Watch You Bleed: The Saga of Guns n’ Roses, Stephen Davis (Michael Joseph 2008)
The back cover calls the book “AN EPIC TALE OF EXCESS, DEBAUCHERY, ADDICTION, PARANOIA, MANIA AND GREAT F**KING MUSIC”. It gets five out of six right. Stephen Davis is also the author of the Led-Zeppography Hammer of the Gods, first published in 1985. Since then, his writing has got better and his subjects have got worse. I don’t like Led Zeppelin much and I don’t think Robert Plant is a very good singer. But Led Zep sound good set beside Guns n’ Roses. They sound subtle too. A few of GNR’s songs start well. I forget what happens to them after that. As for “November Rain”… Sheesh. It’s so wrong on so few levels that it’s probably prophesied in the Book of Revelation. Yes, you understand American foreign policy better after hearing – and watching – what GNR do to rock music:
Niven cautions that Guns didn’t think Spinal Tap was funny. (ch. 6, “The Big Guns n’ Roses Adventure”, pg. 159)
But the main explanation for what’s wrong with GNR isn’t that they found success while based in Los Angeles. That isn’t fatal for a band. Mötley Crüe did too, but they are entertainingly cartoonish. GNR are obnoxiously cartoonish. No, the main explanation for what’s wrong with GNR is simple: W. Axl Rose. Davis holds his nose – hard – and takes the lid off the kid from Lafayette, Indiana. Racism, sexism, homophobia, killing small dogs – it’s all here in unflinching detail. But Axl has a bad side too. And the cycling shorts are by no means the worst of it. There’s also the plagiarism:
Then something crucial happened. Photographer Robert John took Axl to see a group he was shooting: Shark Island, the house band at Gazzari’s on the Strip. Shark Island was supposed to be a great metal band, but they were too fond of melodies, plus their hair was all wrong, and so they would never break out of the L.A. metal circuit. But Richard Black, Shark Island’s lead singer, was a charismatic front man with killer stage moves, the kind of small-venue choreography that could make a packed club break out in a communal, drenching sweat and get the joint rocking on its foundations. Axl watched Richard Black with total fascination and then proceeded to appropriate his act. …

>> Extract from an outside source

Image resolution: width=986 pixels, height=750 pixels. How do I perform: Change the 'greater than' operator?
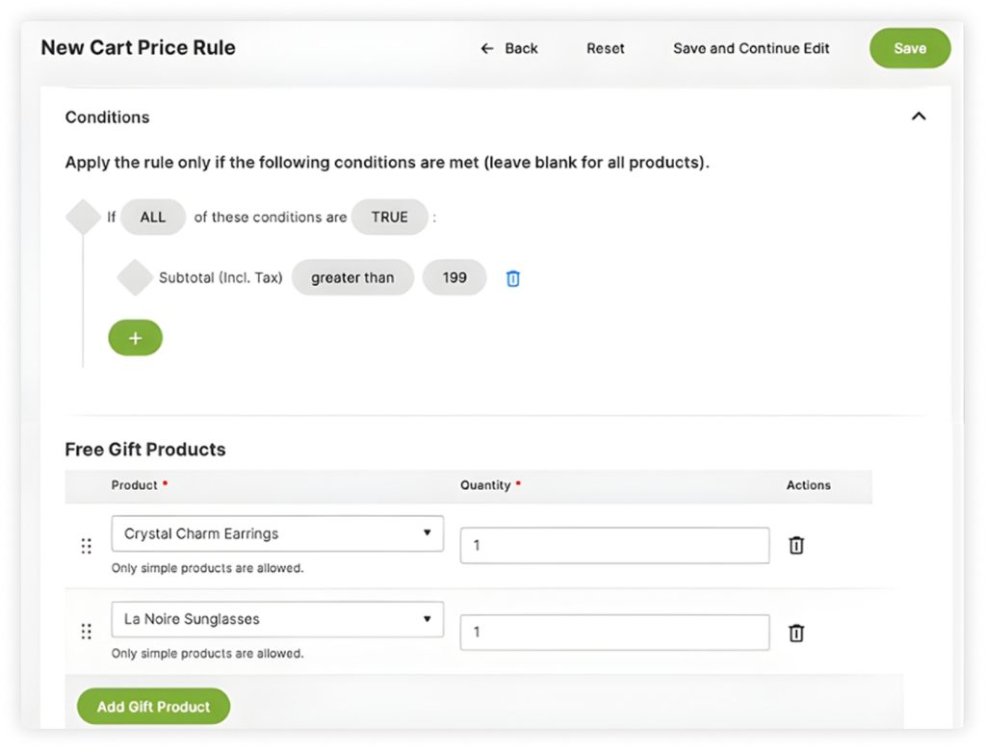(352, 277)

According to Robert John, “In Hollywood Rose and L.A. Guns, Axl jumped straight up and down, holding onto the mike stand for balance. Axl later admitted he’d got the whole snake move, that S-curve, from Richard. He once told me that he even wanted Richard to somehow get credit for this. Most of Axl’s moves” – the headlong run across the stage, the furious stomp, holding the mike stand straight out with both hands, the blatantly sexual snake dance – “that’s all Richard Black.” (ch. 4, “The Treacherous Journey”, pp. 60-1)
In a better world, Shark Island might have had the big success and GNR the bit-part in their four-hundred-page biography. But success would probably have corrupted Shark Island too and swollen Richard Black’s head. Still, it’s impossible to believe that they would ever have become as bloated and excessive as GNR or that Black could ever have out-assholed Axl. GNR are one of the Big Three among the bands that I hate. The other two are The Clash and Oasis. But GNR are odious in a more entertaining way than those two. I can’t imagine even picking up a biography of The Clash. And if I ever try a biography of Oasis, it will be strictly out of primatological interest. This, on the other hand, is a readable book about risible people. I couldn’t read all of it, but it’s hard to believe Stephen Davis doesn’t sometimes feel the same about the people:
One time, after [Bret] Michael [of Poison] had slagged Guns, Axl confronted Poison backstage and told them, to their face, that they sucked. Bobby Dall, whose band already had a record deal, replied: “Maybe fucking so – but you gotta suck, sometimes, to make it in this business – and you guys will never make it at all.”
This stuck in Axl’s craw. Sucking was against everything W. Axl Rose believed in. (ch. 3, “The Treacherous Journey”, pp. 74-5)
That’s funny and I hope that Davis meant it to be. But the joke wears thin well before the end of this book. Okay, three of the band – Axl, Slash and Duff McKagan – looked good for a bit, early on, but the best thing GNR ever did was inspire this article in The Guardian:
Minute five: Is mainly taken up with Slash being a rock god. For those readers who are unfamiliar with this song – which is possibly a criminal act, may I add – you know when Regina Spektor sings “The solo’s real long, but it’s a pretty song” in “On the Radio”? This is the solo she means.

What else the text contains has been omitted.